What you SEE vs. what you USE In your workbook & spreadsheet design, differentiate between the DATA that you USE and the DATA that you SEE. In some cases, where your workbook is simple, your SOURCE DATA and REPORT DATA can be cast in the same structure. But in MOST cases, the data structure that is required for ease of maintenance, analysis and reporting is NOT in the same form as what you want to SEE; the REPORT.
Lists & Tables List: A collection of related data usually in a single column. Table: A group of related data elements (Columns) populated with data.
Consider putting you Lists on a separate sheet from your Report. Consider putting each Table on a separate sheet, with the Sheet Tab as the Table Name.
Each List & Table Column should have a Unique Descriptive Heading, not too long. For Lists I like to use names like EmployeeList, ProductList, etc. The reason I like to use the word List in my List heading is that more than often, I also have a Table Column Heading somewhere else like Employee or Product.
Use ONE ROW for the Unique Descriptive Heading.
Each List & Table needs to be Isolated from other data by at least one empty row/column around the List or Table unless the List or Table starts in Column A or Row 1. Depending on other factors, like the use of the OFFSET Function for defining Dynamic Range Names, there might be other restrictions related to data outside the List or Table.
Each List & Table needs to be Contiguous. There can be no empty rows or columns within the List or Table.
Your Table Structure should not include repeated similar data elements, which often are themselves Data in Headings. A typical example would be... DeptID Jan Feb Mar Apr May Jun Jul Aug Sep Oct Nov Dec
where Amounts would be stored under each respective Month for each DeptID. This type of structure is known as a non-normalized data structure. It might be the way that you would want to SEE your data, but it is NOT a good way to STORE your data.
This data structure would be better... DeptID Date Amount
It is better for the following reasons... 1) Each row has a complete date. The respective months of the previous example are not complete dates, primarily because they are missing YEAR. From this structure, you will be able to report using the built-in PivotTable Wizard and summarize by Year & Month, Year & Quarter or Year all in mere SECONDS! And it can look just like the first example.
2) It can be analyzed and reported using a plethora of Excel analysis and reporting tools.
Another typical mistake is to put the data for each respective week, month, department, region, salesman, etc. on separate sheets or in separate workbooks. This is as good as printing a report and sticking it in a file drawer. It is virtually inaccessible and unusable. In many cases, this data is a valuable CORPORATE ASSET that is rendered USELESS by segmentation. Much historical data can be used to aid in making decisions. This data may be used to plot former trends or generate forecasts.

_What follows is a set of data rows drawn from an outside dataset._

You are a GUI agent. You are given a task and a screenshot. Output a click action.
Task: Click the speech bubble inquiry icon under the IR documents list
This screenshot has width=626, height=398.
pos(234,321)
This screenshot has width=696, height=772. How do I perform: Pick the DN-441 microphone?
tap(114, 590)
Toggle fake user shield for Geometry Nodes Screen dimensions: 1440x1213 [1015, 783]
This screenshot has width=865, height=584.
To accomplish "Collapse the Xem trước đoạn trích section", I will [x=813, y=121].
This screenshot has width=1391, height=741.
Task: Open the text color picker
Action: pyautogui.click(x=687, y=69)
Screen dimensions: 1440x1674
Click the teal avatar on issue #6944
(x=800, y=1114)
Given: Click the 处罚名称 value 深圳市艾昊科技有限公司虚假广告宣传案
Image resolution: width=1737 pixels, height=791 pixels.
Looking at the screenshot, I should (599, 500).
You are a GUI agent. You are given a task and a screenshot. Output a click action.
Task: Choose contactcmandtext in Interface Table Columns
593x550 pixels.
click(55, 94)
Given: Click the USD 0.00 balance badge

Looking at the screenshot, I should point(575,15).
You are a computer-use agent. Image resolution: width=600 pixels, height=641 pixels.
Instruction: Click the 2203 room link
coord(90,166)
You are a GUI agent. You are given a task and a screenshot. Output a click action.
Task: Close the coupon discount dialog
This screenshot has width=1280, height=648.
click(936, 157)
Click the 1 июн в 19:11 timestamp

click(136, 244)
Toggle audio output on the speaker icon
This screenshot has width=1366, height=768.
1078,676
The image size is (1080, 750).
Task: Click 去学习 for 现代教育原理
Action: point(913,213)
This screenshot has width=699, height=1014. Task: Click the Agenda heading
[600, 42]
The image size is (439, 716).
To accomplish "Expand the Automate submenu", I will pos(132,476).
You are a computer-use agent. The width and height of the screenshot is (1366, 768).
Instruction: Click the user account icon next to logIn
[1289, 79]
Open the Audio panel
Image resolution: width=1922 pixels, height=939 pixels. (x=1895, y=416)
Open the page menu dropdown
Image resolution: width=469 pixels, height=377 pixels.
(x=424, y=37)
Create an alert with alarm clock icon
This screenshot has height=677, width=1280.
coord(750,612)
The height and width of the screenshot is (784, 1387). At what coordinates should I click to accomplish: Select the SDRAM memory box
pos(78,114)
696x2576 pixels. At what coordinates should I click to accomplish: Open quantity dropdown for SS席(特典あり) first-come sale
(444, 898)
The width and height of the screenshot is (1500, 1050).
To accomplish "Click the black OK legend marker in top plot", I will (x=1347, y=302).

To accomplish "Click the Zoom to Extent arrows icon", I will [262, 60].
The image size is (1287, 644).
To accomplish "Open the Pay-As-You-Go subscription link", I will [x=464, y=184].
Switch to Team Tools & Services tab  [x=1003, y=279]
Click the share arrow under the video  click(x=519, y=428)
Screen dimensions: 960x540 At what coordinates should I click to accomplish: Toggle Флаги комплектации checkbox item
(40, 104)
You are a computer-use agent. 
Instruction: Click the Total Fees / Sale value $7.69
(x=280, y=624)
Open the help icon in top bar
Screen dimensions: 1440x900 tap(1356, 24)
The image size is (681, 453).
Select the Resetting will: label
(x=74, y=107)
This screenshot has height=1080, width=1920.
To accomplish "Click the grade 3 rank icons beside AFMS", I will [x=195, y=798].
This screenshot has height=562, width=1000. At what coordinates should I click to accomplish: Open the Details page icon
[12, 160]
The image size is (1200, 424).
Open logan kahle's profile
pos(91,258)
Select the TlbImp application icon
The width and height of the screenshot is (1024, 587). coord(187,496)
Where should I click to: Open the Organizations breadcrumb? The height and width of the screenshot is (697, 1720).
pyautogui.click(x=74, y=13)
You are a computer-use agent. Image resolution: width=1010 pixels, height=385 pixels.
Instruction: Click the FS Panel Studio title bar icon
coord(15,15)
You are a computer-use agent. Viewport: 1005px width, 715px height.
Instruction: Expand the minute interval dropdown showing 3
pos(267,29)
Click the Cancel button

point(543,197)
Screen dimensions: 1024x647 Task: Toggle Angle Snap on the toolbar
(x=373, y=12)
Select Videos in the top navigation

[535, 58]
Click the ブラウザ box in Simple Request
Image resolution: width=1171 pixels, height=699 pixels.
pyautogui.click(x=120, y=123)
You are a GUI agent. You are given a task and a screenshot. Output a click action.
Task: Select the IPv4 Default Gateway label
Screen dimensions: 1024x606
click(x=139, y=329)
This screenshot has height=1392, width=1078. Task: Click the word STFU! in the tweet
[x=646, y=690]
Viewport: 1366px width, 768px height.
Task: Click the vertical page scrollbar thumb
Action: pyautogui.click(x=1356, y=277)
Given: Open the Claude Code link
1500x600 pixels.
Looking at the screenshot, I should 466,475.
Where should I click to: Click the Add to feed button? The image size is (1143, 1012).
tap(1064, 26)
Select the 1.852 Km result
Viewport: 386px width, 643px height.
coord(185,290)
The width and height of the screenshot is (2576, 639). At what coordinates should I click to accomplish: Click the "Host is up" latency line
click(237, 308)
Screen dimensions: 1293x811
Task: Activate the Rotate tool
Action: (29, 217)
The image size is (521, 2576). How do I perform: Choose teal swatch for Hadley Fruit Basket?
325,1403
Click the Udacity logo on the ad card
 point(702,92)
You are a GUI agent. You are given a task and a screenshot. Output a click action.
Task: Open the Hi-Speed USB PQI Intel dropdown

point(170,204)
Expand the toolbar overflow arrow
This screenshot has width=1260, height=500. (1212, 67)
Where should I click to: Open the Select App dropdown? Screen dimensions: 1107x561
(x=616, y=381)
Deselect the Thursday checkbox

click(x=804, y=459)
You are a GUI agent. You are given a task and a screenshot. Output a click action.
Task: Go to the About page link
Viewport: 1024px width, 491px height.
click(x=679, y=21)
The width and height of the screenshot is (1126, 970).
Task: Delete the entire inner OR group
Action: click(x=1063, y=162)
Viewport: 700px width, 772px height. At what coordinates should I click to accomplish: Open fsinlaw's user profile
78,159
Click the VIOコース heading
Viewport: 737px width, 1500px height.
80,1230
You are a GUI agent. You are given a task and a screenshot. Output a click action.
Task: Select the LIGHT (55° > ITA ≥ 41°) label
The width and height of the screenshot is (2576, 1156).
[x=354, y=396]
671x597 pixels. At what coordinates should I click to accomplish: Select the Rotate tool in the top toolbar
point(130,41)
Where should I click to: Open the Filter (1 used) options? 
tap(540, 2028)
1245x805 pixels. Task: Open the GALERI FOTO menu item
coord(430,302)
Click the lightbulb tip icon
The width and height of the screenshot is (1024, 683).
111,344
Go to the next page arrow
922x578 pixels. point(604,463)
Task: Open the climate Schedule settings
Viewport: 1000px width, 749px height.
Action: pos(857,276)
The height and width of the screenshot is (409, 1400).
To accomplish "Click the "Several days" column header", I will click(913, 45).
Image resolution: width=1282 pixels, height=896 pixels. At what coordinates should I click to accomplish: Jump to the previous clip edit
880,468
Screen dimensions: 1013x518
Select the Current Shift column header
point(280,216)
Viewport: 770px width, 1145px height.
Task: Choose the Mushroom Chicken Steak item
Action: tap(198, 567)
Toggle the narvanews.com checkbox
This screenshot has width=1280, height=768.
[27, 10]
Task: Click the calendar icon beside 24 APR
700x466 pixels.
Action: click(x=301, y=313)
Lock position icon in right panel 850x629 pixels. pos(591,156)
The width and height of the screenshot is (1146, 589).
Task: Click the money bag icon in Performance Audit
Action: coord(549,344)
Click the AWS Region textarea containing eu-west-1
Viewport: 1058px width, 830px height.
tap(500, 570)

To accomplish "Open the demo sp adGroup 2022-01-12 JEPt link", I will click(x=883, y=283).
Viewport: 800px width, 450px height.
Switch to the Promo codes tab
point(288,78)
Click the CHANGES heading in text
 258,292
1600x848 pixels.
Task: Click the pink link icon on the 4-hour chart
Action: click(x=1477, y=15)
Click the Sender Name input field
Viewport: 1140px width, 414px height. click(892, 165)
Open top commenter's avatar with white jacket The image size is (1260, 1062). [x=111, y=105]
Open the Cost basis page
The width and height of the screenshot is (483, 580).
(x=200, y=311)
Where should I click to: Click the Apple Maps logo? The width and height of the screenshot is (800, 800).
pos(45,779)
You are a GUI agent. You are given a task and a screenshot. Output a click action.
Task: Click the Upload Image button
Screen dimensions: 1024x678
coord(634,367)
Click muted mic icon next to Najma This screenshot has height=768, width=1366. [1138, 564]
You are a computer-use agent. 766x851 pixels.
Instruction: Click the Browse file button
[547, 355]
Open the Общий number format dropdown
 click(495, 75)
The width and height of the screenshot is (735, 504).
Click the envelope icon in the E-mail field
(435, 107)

Multiple Row Data values, that in a REPORT might be displayed once, are REPEATED ON EACH ROW. Then, in your REPORT, show the summarization whatever way you choose.
Here is Excel HELP on some important guidelines...
Guidelines for entering data on a worksheet
Microsoft Excel has a number of features that make it easy to manage and analyze data. To take advantage of these features, enter data in your worksheet according to the following guidelines. Data organization Put similar items in one column Design the data so that all rows have similar items in the same column. Keep the range separate Leave at least one blank column and one blank row between the related data range and other data on the worksheet. Excel can then more easily detect and select the range when you sort, filter, or insert automatic subtotals. Position critical data above or below the range Avoid placing critical data to the left or right of the range; the data might be hidden when you filter the range. Show rows and columns Make sure any hidden rows or columns are displayed before making changes to the range. When rows and columns in a range are not showing, data can be deleted inadvertently. Data format Use formatted column labels Create column labels in the first row of the range of data. Excel uses the labels to create reports and to find and organize data. Use a font, alignment, format, pattern, border, or capitalization style for column labels that is different from the format you assign to the data in the range. Format the cells as text before you type the column labels. Use cell borders When you want to separate labels from data, use cell bordersù not blank rows or dashed linesù to insert lines below the labels. Avoid blank rows and columns Avoid putting blank rows and columns in the range so that Excel can more easily detect and select the related data range. Don't type leading or trailing spaces Extra spaces at the beginning or end of a cell affect sorting and searching. Instead of typing spaces, indent the text within the cell. Extend data formats and formulas When you add new rows of data to the end of a data range, Excel extends consistent formatting and formulas. Three of the five preceding cells must use the same format for a format to be extended. All of the preceding formulas must be consistent for a formula to be extended. List feature
You can designate a contiguous range of cells on your worksheet as a list (list: A series of rows that contains related data or a series of rows that you designate to function as a datasheet by using the Create List command.). When you create a list, data defined by the list can be manipulated independently of data outside of the list. After you create a list, you can use list features to quickly sort, filter, total, or publish the data contained within the list.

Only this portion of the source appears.